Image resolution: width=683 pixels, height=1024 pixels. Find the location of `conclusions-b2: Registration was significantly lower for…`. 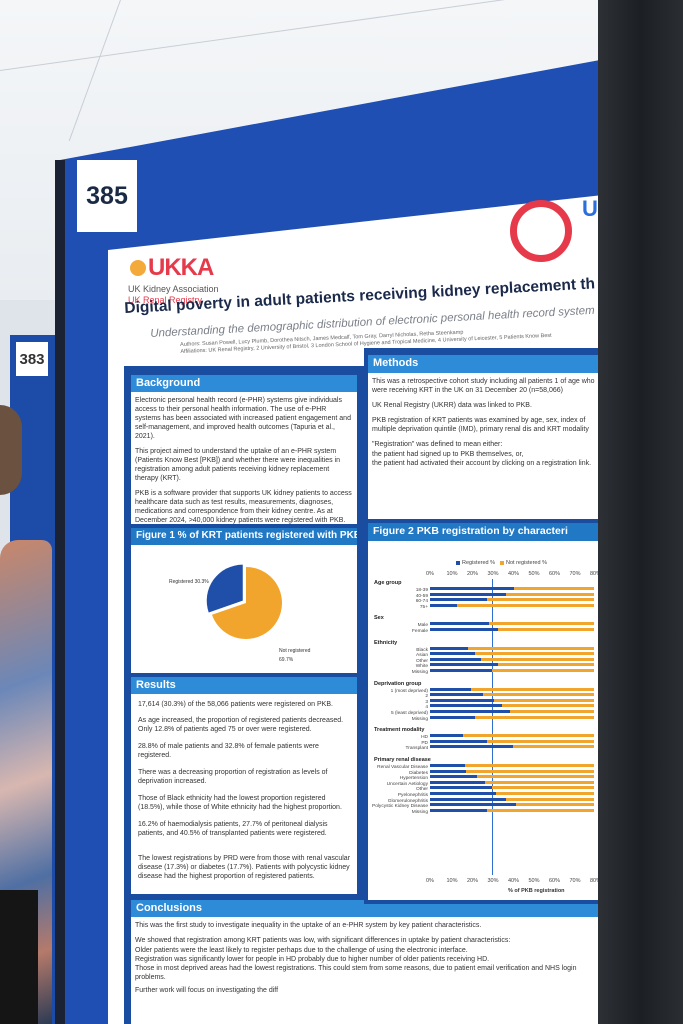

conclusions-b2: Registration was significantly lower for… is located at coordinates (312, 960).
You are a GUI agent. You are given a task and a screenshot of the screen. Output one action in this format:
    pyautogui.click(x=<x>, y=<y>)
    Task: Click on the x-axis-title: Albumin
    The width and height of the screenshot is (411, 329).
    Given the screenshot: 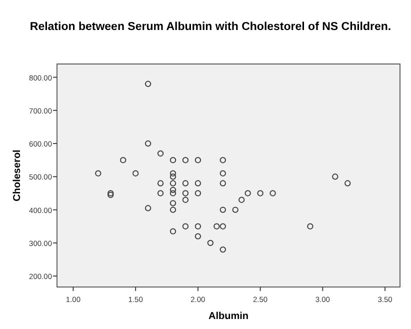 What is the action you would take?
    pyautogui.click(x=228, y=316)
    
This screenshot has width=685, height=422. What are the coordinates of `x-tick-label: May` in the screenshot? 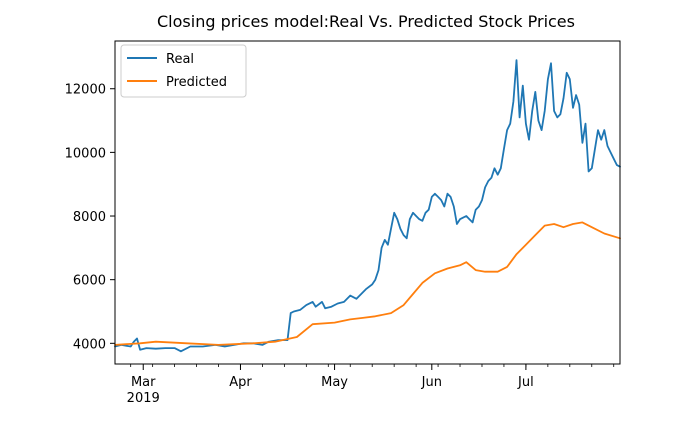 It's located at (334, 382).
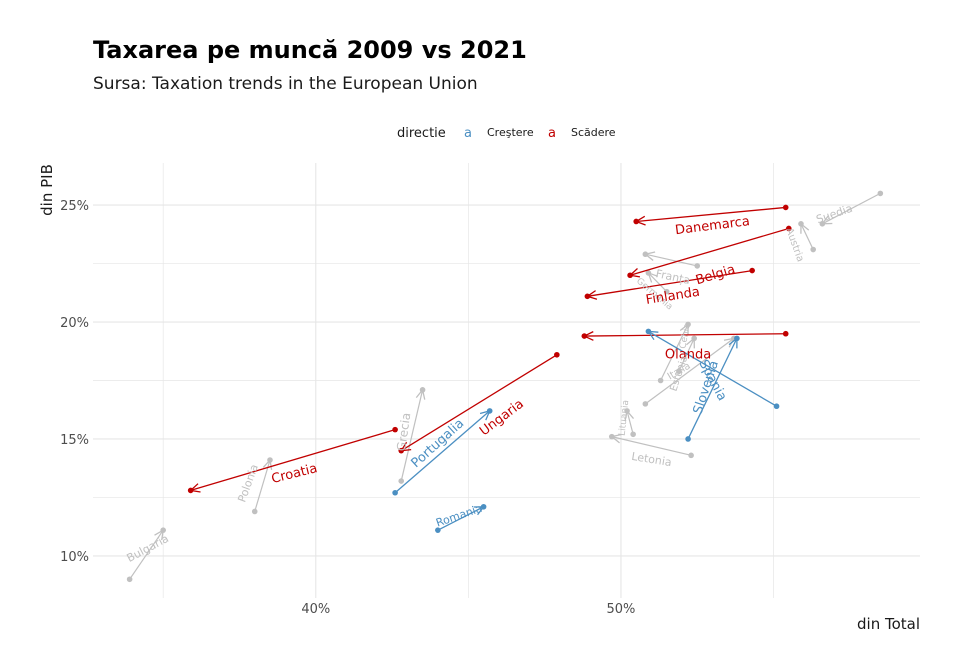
--
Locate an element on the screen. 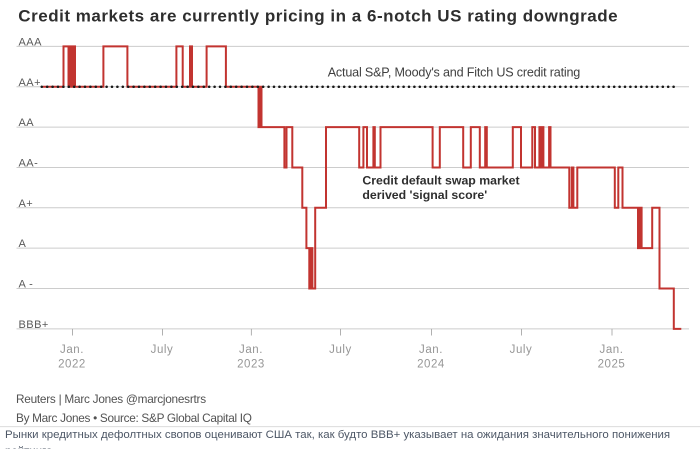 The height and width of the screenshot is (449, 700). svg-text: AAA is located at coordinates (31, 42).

Exercise requirements
Repeat the lines from the one containing "You are a GUI" through the one containing "The width and", including both of those lines.

Result of the exercise
You are a GUI agent. You are given a task and a screenshot of the screen. Output one action in this format:
    pyautogui.click(x=<x>, y=<y>)
    Task: Click on the x-axis-title: Albumin
    The width and height of the screenshot is (411, 329).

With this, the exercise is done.